Our specific role was the design and verification of decentralised and blockchain-enabled key and certificate management, and the design of a Pseudonym scheme and Pseudonym swap scheme with demonstrable benefits over existing methods, validated both by simulations and in a testbed involving ITS units called Cohda.
Some of the project outcomes were published in IEEE journals such as:
- Blockchain-Based Dynamic Key Management for Heterogeneous Intelligent Transportation Systems. Published in the IEEE Internet of Things Journal.
- Pseudonym Management Through Blockchain: Cost-Efficient Privacy Preservation on Intelligent Transportation Systems. Published in IEEE Open Access.
- Paper title: A blockchain based certificate revocation scheme for vehicular communication systems. Published in the Elsevier Next Generation Computer Systems Journal.
- Budget: £75,000
- Funding body: EPSRC and partner contributions
- Centre lead: Dr Haitham Cruickshank
- Partners: Ordnance Survey, Wallet Services, Pinsent Masons, Telefonica, CISCO, XAIN, University of Warwick and University of Edinburgh.

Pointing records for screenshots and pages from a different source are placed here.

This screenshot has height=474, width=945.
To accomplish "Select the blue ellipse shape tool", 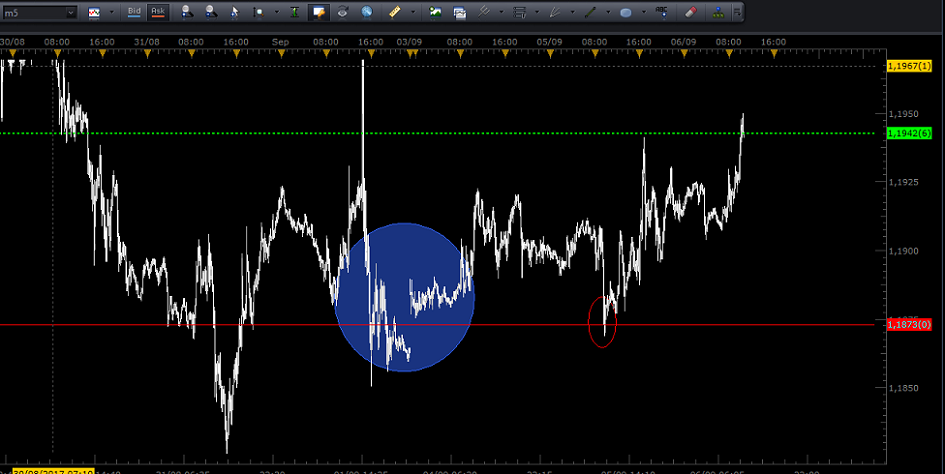I will 625,13.
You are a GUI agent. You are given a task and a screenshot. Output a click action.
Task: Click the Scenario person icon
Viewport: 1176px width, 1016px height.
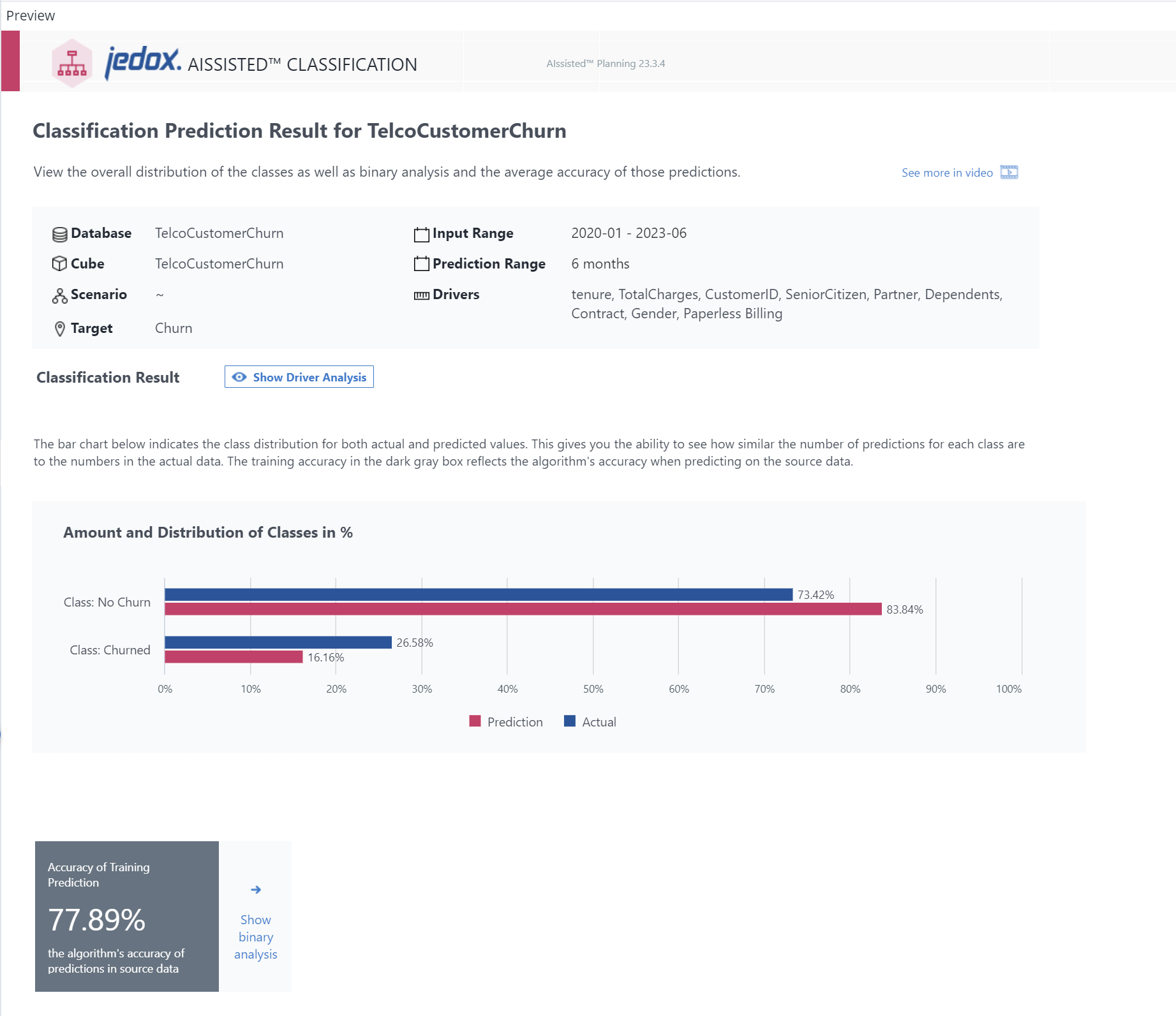(59, 295)
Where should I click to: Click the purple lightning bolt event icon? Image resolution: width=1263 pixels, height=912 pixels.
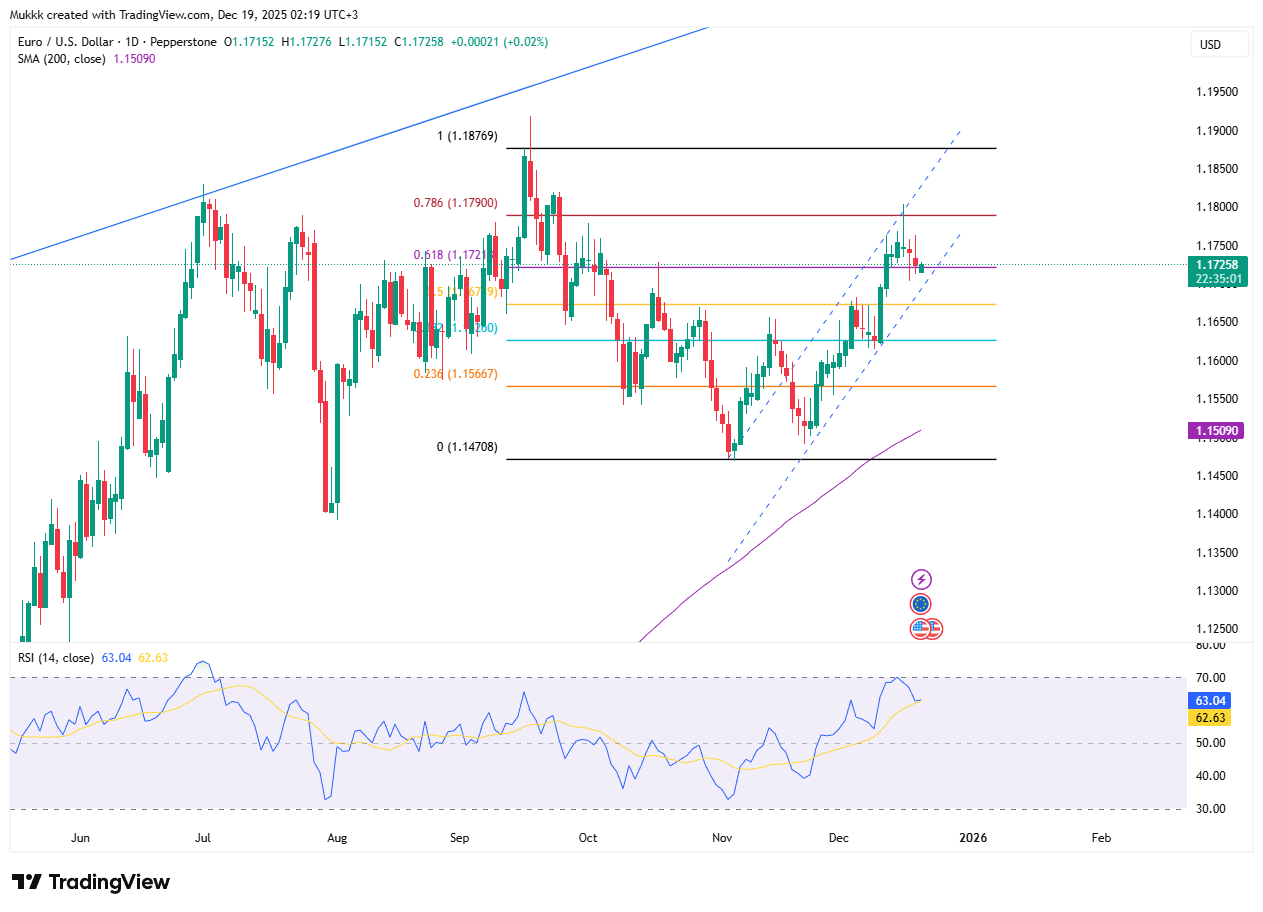(921, 579)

Boosting charitable donations
Surrey is currently collaborating with companies Streeva and Creditcall on Swiftaid – an Innovate UK-funded project which is using DLT to enable Gift Aid to be automatically added on to any card donation made on banking apps. This could significantly increase the amount of money charities are able to collect.
Our key objectives are:
- Create a demonstrator running on a live payment system that submits live Gift Aid claims to HMRC on behalf of a charity and complies with all HMRC requirements.
- Create a formal model of the system.
- Investigate future distributed nature of the underlying blockchain.
Areas of focus include:
- Digital receipting linked to payments
- Live payment system integration
With Swiftaid, a donor will sign up, register their card and authorise Swiftaid to generate the Gift Aid declaration on their behalf. All gifts then made by that card, Gift Aid will be automatically attached. The donor would remain in control, allowing them to manage and view all donations while staying anonymous to the charity. We are well aware that there will need to be a great value to both the charity and the donor in order for them to sign up for Swiftaid. The main benefits include:
- Swiftaid handles the compliance with HMRC regarding record keeping and auditing, removing the burden from the charity.
- Removes tax processing burden of both charity and donor making Gift Aid accessible to the smallest charities.
- No personal data passed to charity so can keep GDPR compliance to the minimum.
- Full donation reporting for donors, simplifying the process for higher rate taxpayers and tax rebates.
Blockchain is an obvious choice for such an application as it provides an immutable ledger, ensuring the six years of auditable records are available to HMRC, along with smart contracts, to guarantee the whole end-to- end process stays in lock step. By fully automating the Gift Aid process using blockchain it allows claiming Gift Aid on even the smallest donations to remain economical and results in increasing the money charities receive without costing the donors more.